Haarausfall durch Glätten, Färben und Föhnen
Häufiges Färben, Glätten und Föhnen ist verantwortlich für Haarausfall bei Frauen ist. Dieser Glaube ist noch immer sehr weit verbreitet. Dies ist jedoch nur zum Teil wahr. Auch Haarsprays und Gele sollen mit Schuld für den unbeliebten Haarausfall sein. Jedoch machen Pflegeprodukte und Stylingmittel in der Regel etwas anderes mit den Haaren. Sie verändern nämlich meist die Haarstruktur. Dies führt zum Haarbruch. Es lässt uns denken, wir hätten vermehrten Haarausfall. Nichtsdestotrotz können auch Chemikalien und Hitze einen kurzfristigen Haarausfall auslösen. Der Haarausfall reguliert sich aber nach dem Verzicht der jeweiligen Produkte und Stylingmethoden.

Infektionen, Hauterkrankungen oder Narben

Infektionen
Entzündliche Erkrankungen der Kopfhaut können zu einer Zerstörung der Haarwurzeln führen. In einigen Fällen führt dies zu starken Vernarbungen der Kopfhaut, an deren Stellen keine neuen Haare nachwachsen können. Mögliche Ursachen können hier Pilzinfektionen, Säure- oder Laugenverletzungen oder Verbrennungen sein.
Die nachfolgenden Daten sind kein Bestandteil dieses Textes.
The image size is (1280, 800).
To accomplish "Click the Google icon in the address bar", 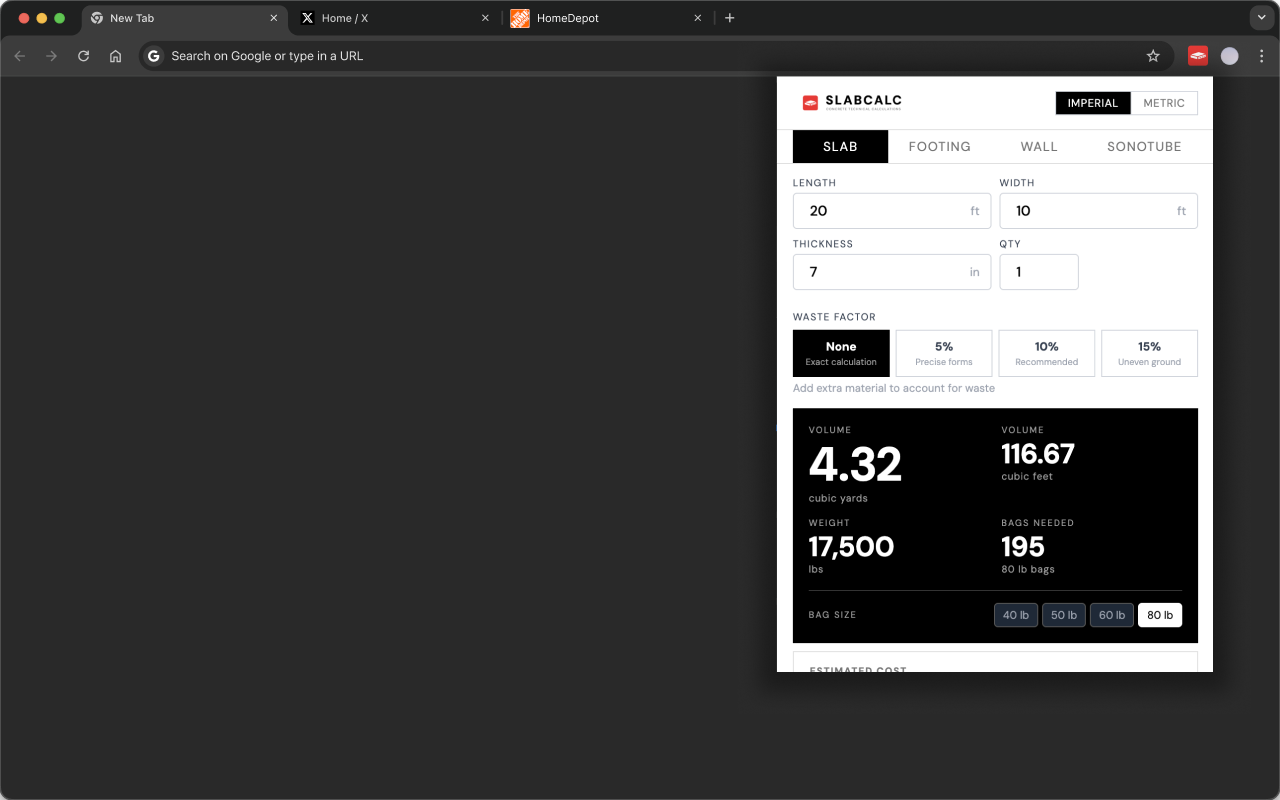I will [x=153, y=56].
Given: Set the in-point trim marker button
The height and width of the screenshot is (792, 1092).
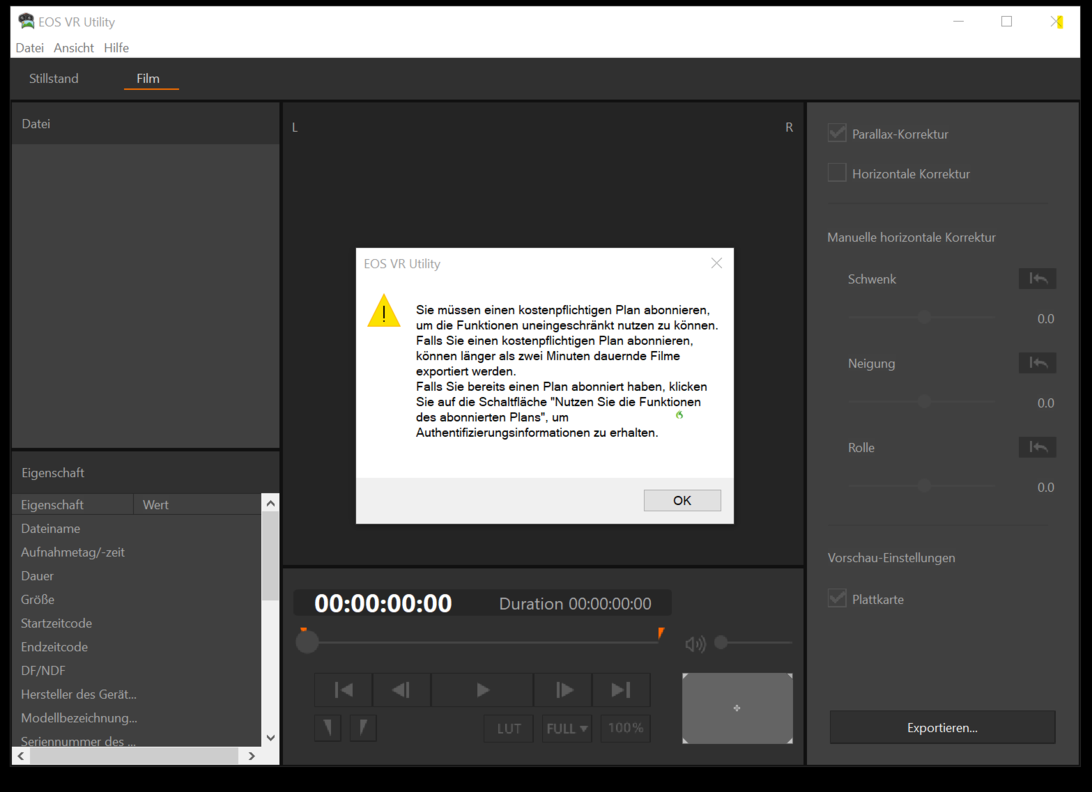Looking at the screenshot, I should tap(328, 728).
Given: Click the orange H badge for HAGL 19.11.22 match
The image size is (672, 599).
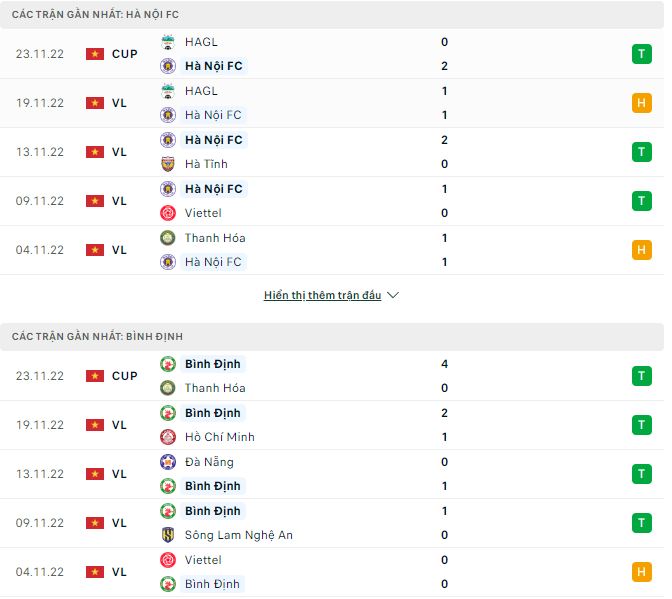Looking at the screenshot, I should click(640, 103).
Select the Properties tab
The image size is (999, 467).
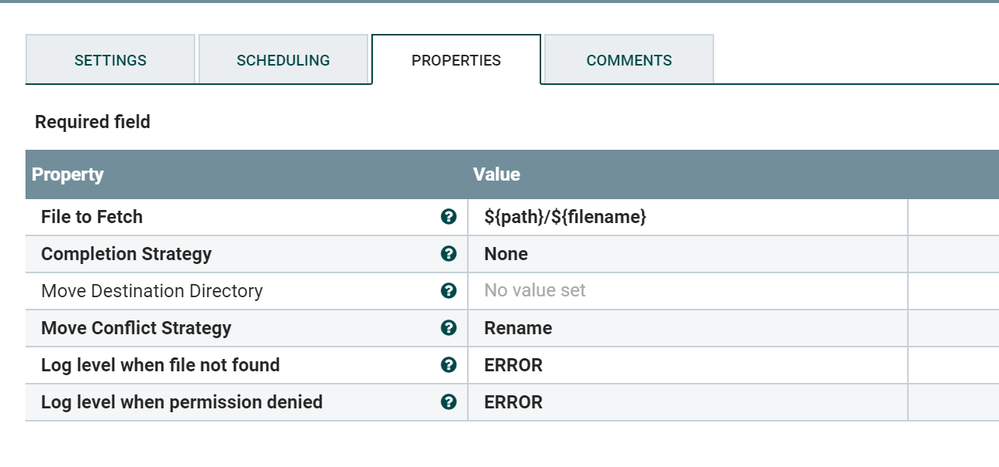(x=456, y=60)
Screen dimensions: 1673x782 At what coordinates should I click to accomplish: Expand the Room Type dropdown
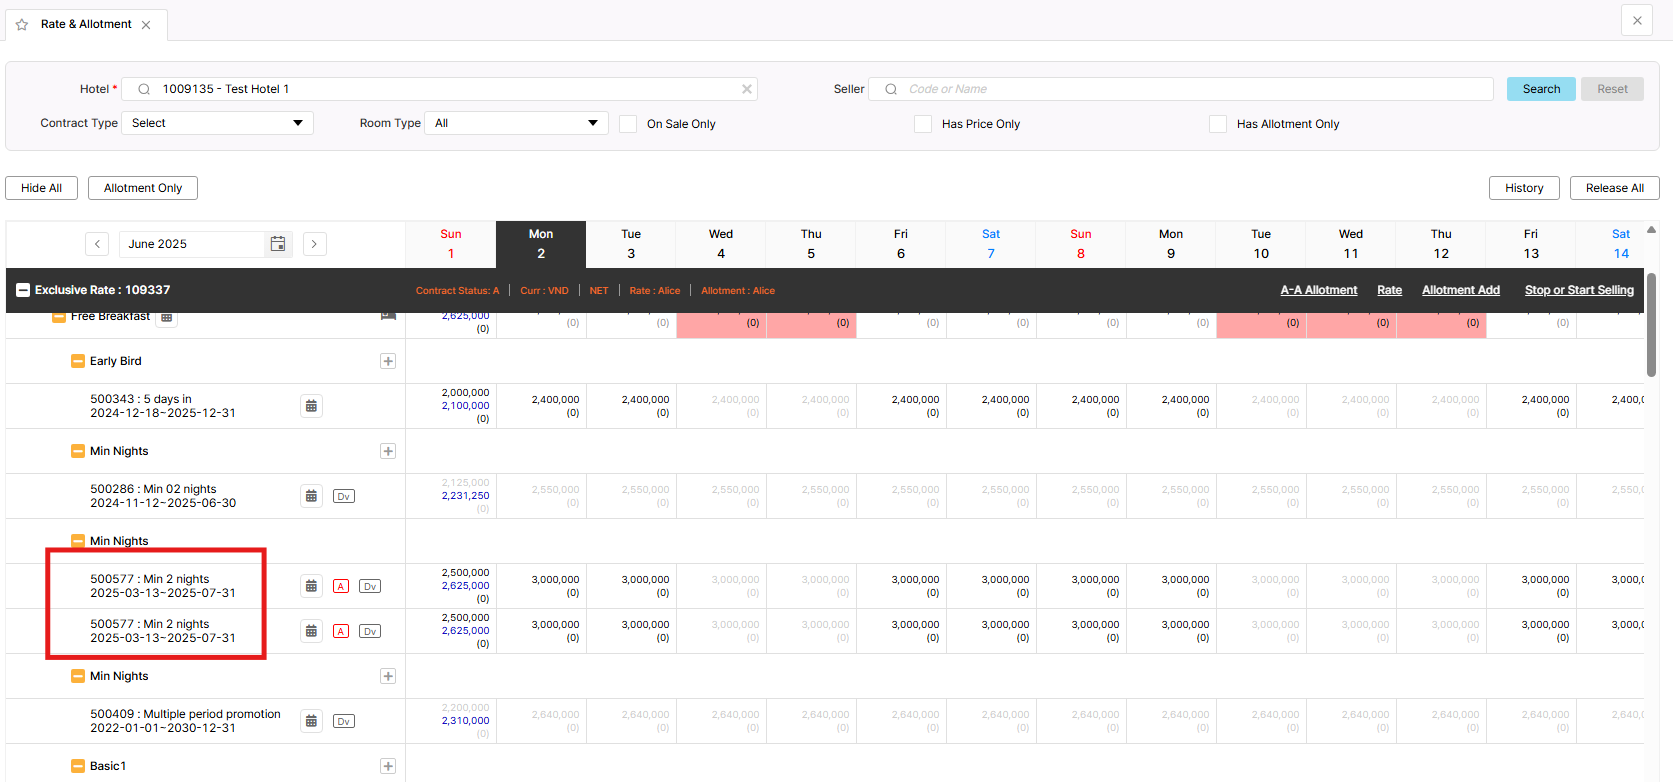516,123
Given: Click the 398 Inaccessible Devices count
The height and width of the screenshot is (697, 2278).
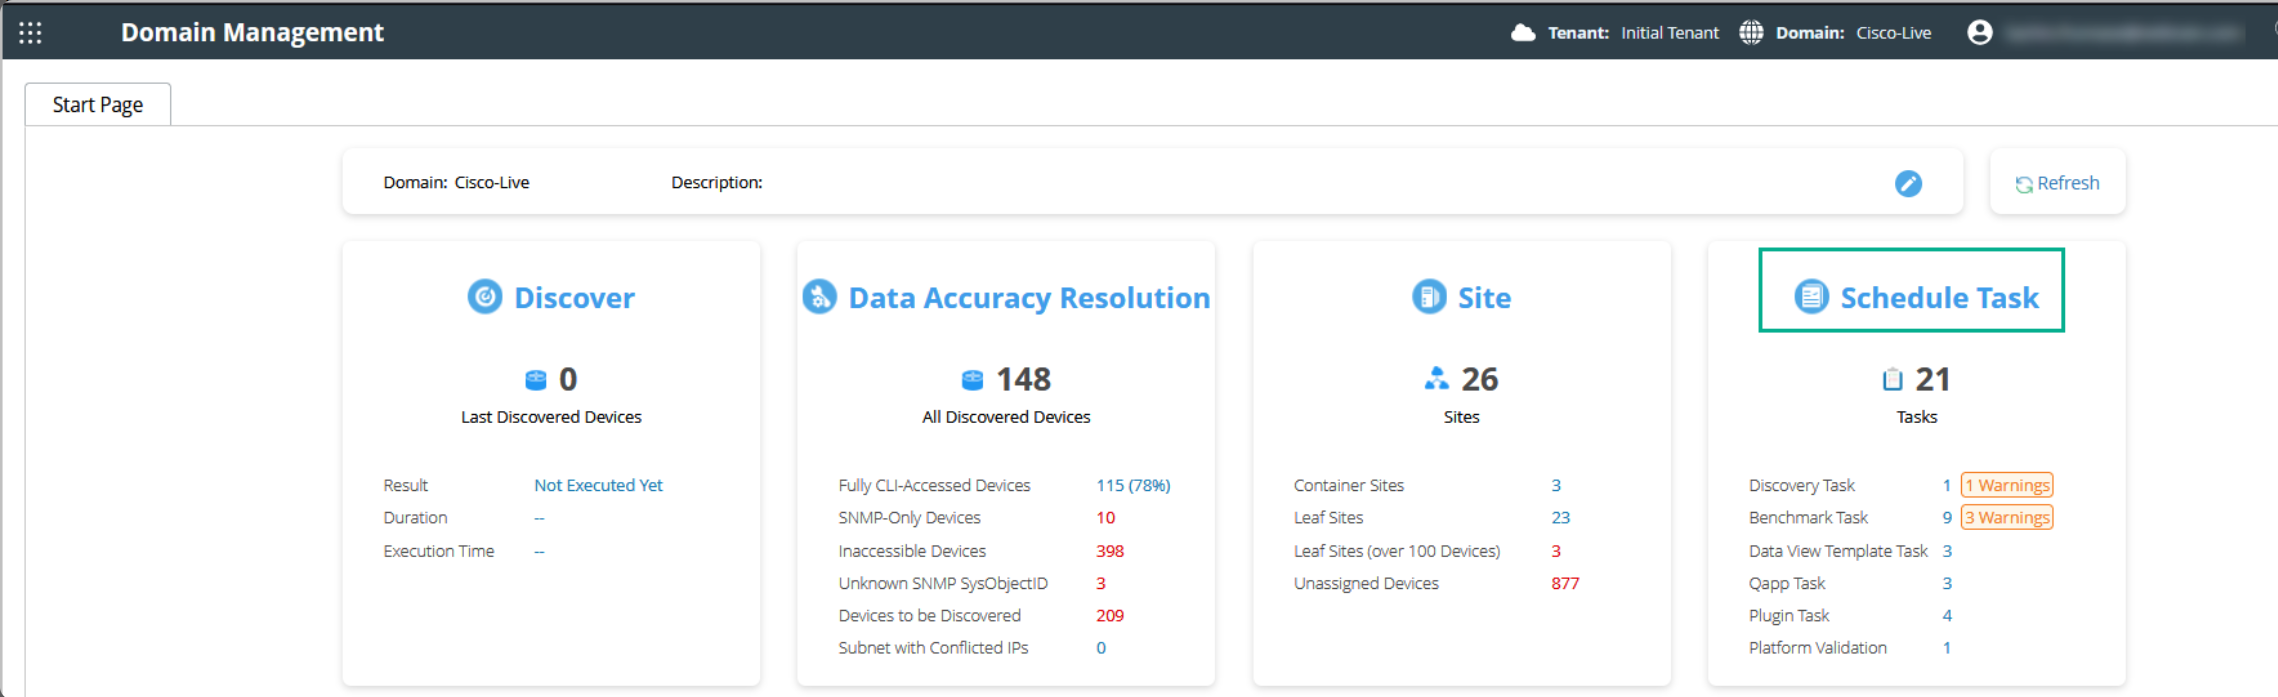Looking at the screenshot, I should [x=1110, y=551].
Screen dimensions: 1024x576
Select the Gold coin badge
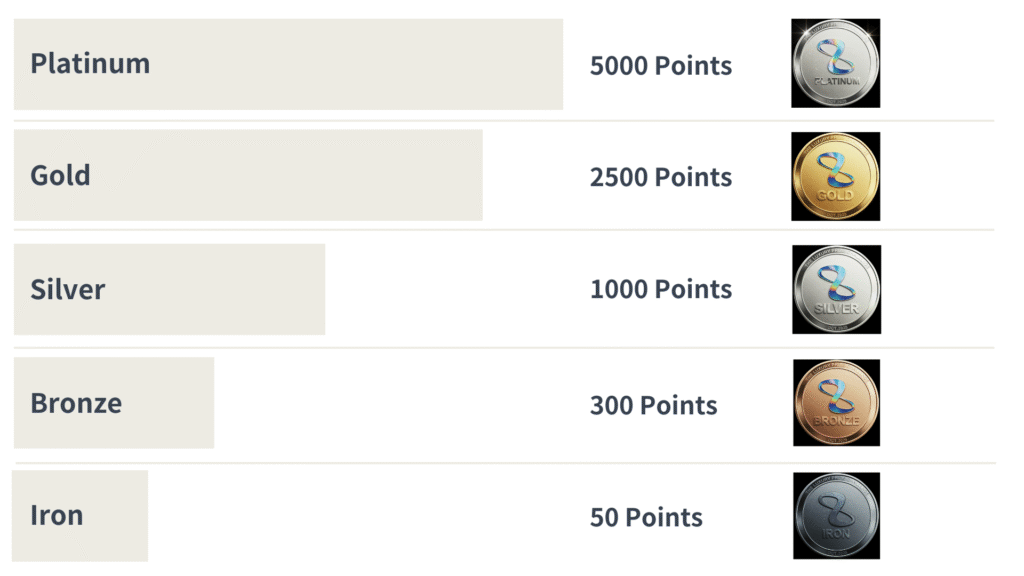pos(835,176)
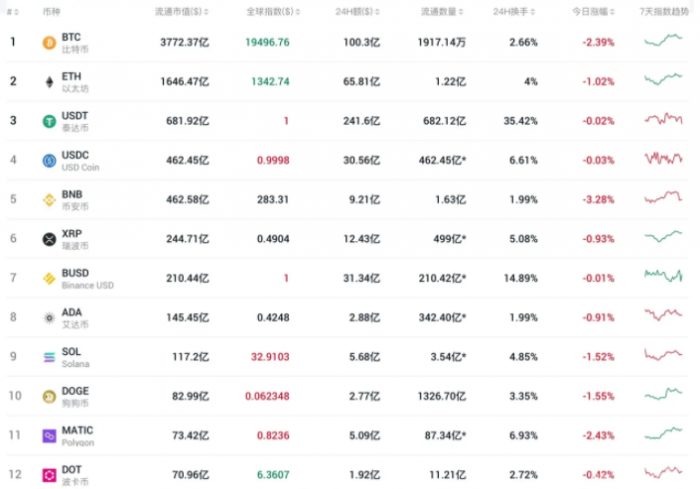700x489 pixels.
Task: Click the USDT Tether icon
Action: point(48,121)
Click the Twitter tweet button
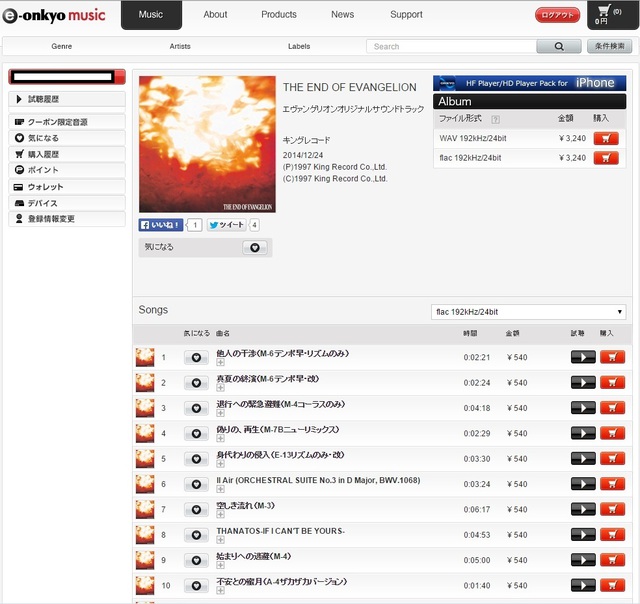The image size is (640, 604). click(x=226, y=225)
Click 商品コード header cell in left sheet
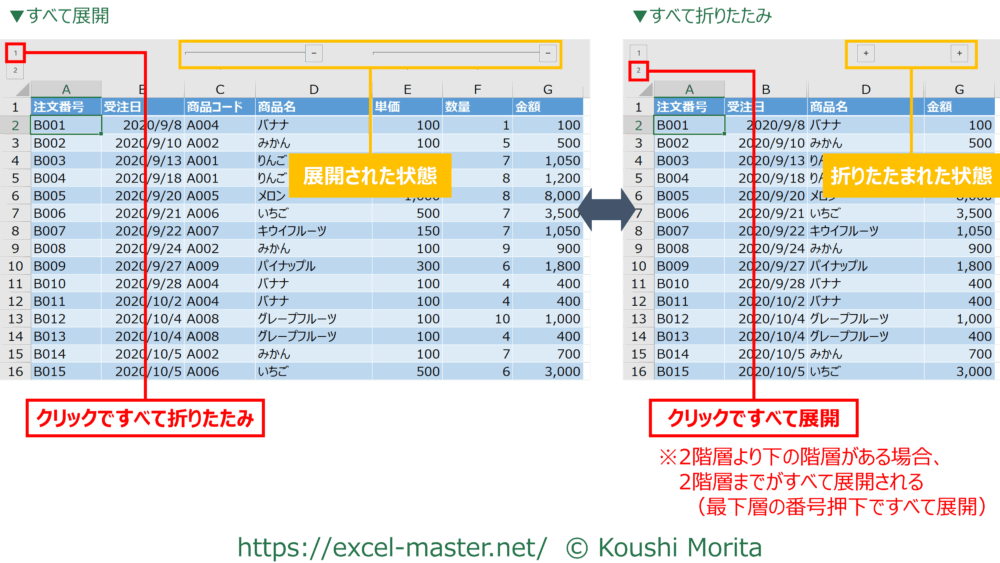1000x563 pixels. [219, 107]
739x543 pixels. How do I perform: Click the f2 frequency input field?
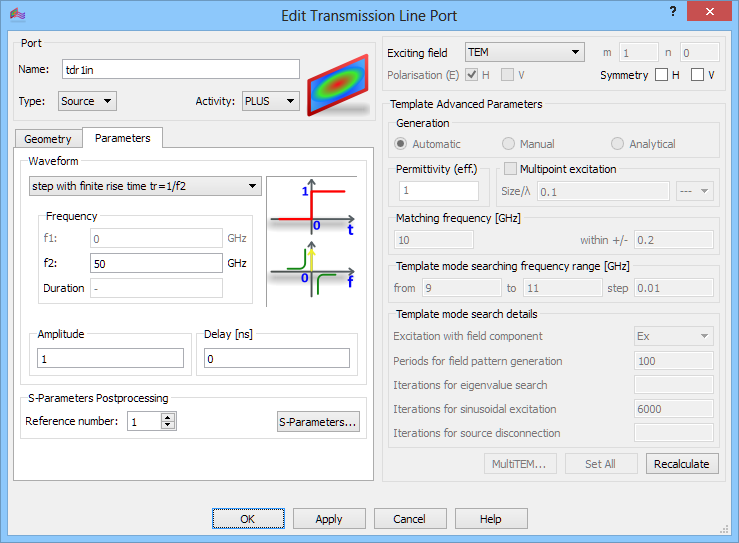(155, 263)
Psychische Haarausfall Ursache

Stress

Mehrere wissenschaftliche Untersuchungen haben bestätigt, dass auch Stress als Ursache in Frage kommen kann. In den meisten Fällen, ist Haarausfall ein klares Problem für die Psyche.Vor allem für Frauen stellen ihre Kopfhaare ein Symbol ihrer Weiblichkeit dar. Darüber hinaus entspricht ein kahler, weiblicher Kopf nicht der Norm. Dies führt dann zu Unwohlsein, den Frauen mit Haarausfall in der Öffentlichkeit verspüren.Aber auch umgekehrt kann emotionaler Stress für Haarausfall sorgen. Dieser geht häufig durch Belastung im Beruf oder mit Problemen in der Familie einher. Somit kann dieser Stress, Auslöser für diffusen und kreisrunden Haarausfall sein. Um den diffusen Haarausfall zu beenden, kann dann möglicherweise ein erfolgreicher Stressabbau ausreichend sein!

Entspannung

Das Immunsystem, im Zusammenhang mit emotionalem Stress attackiert die Haarwurzeln. Die Haarwurzeln werden sozusagen als fremde Zellen gesehen. Dies führt zu starkem, stellenweisen Haarausfall und Entzündungen. Der emotionale Stress wird hierbei nicht durch eine akute Extrembelastung hervorgerufen. Hierbei geht es vielmehr um schon länger bestehende seelische Konflikte oder Depressionen.